Todos nós temos o DNA de Deus. Deus é amor e nós devemos viver o amor.

            Certas vidas são tão impressionantes que são admiradas até por quem tem outras crenças ou outra cultura. Assim, por exemplo, São Francisco de Assis, que foi escolhido como homem do milênio, e a escolha foi aprovada por católicos, evangélicos e não cristãos. O exemplo desse homem ultrapassou o seu grupo religioso. O mesmo acontece com Gandhi, um hindu que serviu de inspiração para o cristão Martin Luther King, pastor batista, no seu projeto de defesa da igualdade de direitos para brancos e negros nos Estados Unidos. Luther King dizia que seu ideal de conquista pacífica dos almejados direitos se inspirava na doutrina de Jesus e na metodologia de Gandhi. Atues admiram a religiosa, agora canonizada, Madre Teresa de Calcutá e o valente e caridoso D. Hélder Câmara. Cristãos citam com respeito a luta de gente que até nem acredita em Deus mas trabalha por um mundo melhor, nas artes, na política, na sua profissão ou na comunidade.
            O que todos esses têm em comum e ultrapassa as fronteiras dos povos e religiões é o amor ao próximo, à verdade, aos direitos humanos, à justiça. Esse é um valor indiscutível e primordial para os seres humanos. Para Deus também.
            O amor é a essência do cristianismo e o testemunho mais potente que um cristão pode dar. São João, na sua Primeira Carta, fala que Devemos nos amar uns aos outros, pois o amor é de Deus e todo aquele que ama nasceu de Deus e conhece a Deus. Aquele que não ama não conhece a Deus, porque Deus é Amor (1 Jo 4,7-8). Com isso afirmamos que o DNA de Deus é o amor. E esse DNA está presente estruturalmente, intrinsicamente, em cada “célula” dos seres humanos, em nossa vida. É o amor que nos distingue como filhos e filhas desse Pai.
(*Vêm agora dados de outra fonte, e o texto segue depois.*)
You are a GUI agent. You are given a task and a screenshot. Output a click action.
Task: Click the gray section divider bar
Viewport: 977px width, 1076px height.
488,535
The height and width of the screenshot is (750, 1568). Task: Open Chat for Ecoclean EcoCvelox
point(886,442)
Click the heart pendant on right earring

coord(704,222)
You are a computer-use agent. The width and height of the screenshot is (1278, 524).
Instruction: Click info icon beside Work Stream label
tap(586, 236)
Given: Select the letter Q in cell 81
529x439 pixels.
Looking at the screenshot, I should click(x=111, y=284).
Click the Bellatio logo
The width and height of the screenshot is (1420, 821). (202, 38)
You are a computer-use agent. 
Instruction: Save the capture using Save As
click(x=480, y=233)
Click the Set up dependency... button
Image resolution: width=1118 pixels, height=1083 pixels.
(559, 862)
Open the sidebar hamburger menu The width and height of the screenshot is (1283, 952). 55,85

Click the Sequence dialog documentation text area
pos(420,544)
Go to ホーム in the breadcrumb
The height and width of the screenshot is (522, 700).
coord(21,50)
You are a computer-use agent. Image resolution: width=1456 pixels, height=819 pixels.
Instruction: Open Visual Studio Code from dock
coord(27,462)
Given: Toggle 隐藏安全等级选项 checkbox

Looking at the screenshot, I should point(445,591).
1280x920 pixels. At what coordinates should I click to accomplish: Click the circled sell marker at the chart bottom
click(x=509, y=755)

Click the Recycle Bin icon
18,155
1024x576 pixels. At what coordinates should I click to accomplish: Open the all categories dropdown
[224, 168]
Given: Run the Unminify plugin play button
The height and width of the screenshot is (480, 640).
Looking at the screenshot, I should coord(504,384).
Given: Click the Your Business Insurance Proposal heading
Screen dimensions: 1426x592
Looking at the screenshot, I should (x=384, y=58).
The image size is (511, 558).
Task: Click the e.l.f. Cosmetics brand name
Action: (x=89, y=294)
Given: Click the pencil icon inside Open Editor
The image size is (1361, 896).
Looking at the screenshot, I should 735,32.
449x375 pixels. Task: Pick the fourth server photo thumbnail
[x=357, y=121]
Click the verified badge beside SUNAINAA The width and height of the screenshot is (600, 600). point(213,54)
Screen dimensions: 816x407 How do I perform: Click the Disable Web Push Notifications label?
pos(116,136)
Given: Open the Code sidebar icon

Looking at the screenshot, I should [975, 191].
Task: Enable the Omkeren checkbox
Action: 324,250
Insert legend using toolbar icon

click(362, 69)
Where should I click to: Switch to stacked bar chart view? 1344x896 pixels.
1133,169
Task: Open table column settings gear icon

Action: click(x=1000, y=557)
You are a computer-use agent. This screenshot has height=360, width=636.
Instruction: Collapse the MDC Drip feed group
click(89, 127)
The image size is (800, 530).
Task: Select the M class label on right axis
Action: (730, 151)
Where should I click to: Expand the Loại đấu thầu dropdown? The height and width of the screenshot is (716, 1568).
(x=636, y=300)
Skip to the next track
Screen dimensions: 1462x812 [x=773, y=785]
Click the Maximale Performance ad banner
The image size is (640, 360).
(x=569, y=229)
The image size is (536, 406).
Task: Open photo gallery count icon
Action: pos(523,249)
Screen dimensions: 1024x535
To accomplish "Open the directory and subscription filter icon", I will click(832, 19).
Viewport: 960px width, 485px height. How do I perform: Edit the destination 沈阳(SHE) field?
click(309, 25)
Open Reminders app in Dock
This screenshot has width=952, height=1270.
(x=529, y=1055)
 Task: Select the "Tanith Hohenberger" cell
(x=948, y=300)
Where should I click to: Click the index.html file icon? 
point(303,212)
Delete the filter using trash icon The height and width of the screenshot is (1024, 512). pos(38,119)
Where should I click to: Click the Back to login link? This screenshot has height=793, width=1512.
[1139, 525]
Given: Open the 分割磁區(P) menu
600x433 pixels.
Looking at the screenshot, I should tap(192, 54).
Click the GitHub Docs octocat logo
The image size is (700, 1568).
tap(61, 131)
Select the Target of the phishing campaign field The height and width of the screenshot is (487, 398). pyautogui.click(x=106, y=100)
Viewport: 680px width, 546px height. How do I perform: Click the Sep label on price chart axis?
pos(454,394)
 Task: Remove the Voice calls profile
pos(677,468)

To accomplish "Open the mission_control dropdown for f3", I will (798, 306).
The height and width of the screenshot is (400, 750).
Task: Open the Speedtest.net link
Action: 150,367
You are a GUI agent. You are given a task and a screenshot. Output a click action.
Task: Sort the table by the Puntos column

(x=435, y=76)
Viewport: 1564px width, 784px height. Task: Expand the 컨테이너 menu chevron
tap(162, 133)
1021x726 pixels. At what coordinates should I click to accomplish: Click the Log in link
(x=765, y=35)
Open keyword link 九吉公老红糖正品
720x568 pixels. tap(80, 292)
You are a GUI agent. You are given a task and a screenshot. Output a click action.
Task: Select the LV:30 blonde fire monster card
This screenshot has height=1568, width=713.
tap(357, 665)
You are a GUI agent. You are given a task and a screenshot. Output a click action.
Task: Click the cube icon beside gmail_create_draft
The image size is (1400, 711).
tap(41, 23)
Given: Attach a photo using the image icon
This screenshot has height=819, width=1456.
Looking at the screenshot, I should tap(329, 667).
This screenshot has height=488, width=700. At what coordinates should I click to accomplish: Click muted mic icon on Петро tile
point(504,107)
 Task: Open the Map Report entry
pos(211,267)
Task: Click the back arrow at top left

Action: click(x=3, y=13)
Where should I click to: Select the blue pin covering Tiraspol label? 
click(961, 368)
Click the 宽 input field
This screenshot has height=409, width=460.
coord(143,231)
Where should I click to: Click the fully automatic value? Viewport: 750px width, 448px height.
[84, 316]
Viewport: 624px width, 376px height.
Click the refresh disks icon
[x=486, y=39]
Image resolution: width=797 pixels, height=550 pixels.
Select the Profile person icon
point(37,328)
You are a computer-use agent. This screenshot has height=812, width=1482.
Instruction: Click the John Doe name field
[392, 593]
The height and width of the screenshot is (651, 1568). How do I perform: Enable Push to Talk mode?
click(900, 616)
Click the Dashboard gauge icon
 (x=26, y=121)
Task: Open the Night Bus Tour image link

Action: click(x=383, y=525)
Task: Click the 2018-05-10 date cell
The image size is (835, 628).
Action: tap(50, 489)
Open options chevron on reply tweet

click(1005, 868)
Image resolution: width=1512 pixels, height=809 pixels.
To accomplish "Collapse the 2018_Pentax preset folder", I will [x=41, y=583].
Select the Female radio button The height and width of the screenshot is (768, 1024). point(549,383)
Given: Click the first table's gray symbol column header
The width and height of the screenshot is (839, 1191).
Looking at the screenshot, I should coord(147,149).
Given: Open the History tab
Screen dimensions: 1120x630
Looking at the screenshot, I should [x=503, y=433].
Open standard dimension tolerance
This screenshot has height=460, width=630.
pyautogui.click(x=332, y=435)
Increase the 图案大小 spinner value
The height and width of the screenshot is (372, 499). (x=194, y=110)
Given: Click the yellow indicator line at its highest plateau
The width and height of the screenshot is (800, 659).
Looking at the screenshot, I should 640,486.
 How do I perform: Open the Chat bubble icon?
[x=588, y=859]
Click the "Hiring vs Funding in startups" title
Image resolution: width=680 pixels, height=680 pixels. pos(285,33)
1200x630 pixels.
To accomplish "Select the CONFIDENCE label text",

O amor do Pai é a “prova”, o “teste” que garante: somos chamados filhos de Deus. E nós o somos!
            O amor nunca é pra si mesmo. Sempre é doação. Ser amado leva a amar. No Evangelho, Jesus sempre fala do amor em rede: podemos amar porque somos amados; Ele nos ama como o Pai O amou; nós somos convidados a amar os outros como Ele nos ama. É como uma fonte que vem do Pai, passa por Jesus, chega à comunidade, satisfaz nossas necessidades e deve ir aos outros.
            O amor que Jesus nos pede é parecido com o dele: “Amai-vos uns aos outros como eu vos amei”. Ele não diz “amem-me porque eu amei vocês”. A retribuição que ele quer não é para ele: é para oferecer aos outros.
            Esse amor é uma grande notícia a ser espalhada. Jesus nos oferece esse amor “para que a sua alegria esteja em nós e a nossa alegria seja completa” (Jo 15,11). Esse amor, visível, circulante é motivo de alegria, impressionava quem conhecia as primeiras comunidades: “Vejam como eles se ama”.